§ YOUR TASK:
Identify each line in the records that contains the word "will" and copy those lines out.
START LISTED RECORDS
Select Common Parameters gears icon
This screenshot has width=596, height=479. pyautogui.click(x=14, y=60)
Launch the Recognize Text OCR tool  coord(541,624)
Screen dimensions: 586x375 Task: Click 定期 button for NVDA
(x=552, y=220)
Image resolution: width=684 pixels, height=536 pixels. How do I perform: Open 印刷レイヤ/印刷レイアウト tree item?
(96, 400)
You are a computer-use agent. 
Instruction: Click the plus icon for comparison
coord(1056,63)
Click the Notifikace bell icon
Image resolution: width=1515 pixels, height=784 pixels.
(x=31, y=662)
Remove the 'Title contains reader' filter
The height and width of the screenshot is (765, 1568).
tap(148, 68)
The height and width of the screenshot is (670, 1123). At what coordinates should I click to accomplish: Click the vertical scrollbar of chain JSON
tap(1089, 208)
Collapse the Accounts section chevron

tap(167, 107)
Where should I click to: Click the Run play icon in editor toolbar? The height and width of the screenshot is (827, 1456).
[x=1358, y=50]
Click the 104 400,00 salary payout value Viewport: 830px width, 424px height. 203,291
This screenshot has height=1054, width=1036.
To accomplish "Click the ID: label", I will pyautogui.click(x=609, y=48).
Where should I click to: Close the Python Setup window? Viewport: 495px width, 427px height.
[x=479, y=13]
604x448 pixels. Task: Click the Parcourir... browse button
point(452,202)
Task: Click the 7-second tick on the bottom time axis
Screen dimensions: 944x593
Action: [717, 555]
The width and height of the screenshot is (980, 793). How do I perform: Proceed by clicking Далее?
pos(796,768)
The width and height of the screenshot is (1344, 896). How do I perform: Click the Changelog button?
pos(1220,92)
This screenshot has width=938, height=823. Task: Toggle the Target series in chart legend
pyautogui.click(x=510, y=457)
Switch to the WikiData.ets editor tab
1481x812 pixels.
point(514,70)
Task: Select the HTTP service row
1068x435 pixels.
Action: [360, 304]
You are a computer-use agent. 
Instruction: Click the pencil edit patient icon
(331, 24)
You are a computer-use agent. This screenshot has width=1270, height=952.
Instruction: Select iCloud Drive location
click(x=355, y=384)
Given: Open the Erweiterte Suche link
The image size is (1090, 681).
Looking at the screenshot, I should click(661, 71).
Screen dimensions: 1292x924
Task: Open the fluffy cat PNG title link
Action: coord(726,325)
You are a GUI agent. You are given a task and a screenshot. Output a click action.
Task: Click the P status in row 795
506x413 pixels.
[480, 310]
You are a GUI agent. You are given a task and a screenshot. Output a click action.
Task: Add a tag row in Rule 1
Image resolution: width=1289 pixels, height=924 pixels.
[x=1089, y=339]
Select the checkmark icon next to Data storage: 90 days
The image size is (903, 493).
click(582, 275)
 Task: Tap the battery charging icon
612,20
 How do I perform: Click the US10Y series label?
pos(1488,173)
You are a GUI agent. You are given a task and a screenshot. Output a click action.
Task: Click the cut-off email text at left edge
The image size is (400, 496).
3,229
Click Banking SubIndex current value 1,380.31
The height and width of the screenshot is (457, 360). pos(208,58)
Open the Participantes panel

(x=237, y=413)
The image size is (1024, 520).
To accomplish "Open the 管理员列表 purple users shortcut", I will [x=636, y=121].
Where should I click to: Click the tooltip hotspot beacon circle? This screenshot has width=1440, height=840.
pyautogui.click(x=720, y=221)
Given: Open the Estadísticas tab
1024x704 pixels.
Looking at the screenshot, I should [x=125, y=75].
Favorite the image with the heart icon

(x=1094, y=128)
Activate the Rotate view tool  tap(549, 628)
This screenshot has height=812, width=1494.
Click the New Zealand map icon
END LISTED RECORDS
§ WRITTEN RESPONSE:
To accomplish "Click the ID: label", I will pyautogui.click(x=609, y=48).
To accomplish "Open the 管理员列表 purple users shortcut", I will [x=636, y=121].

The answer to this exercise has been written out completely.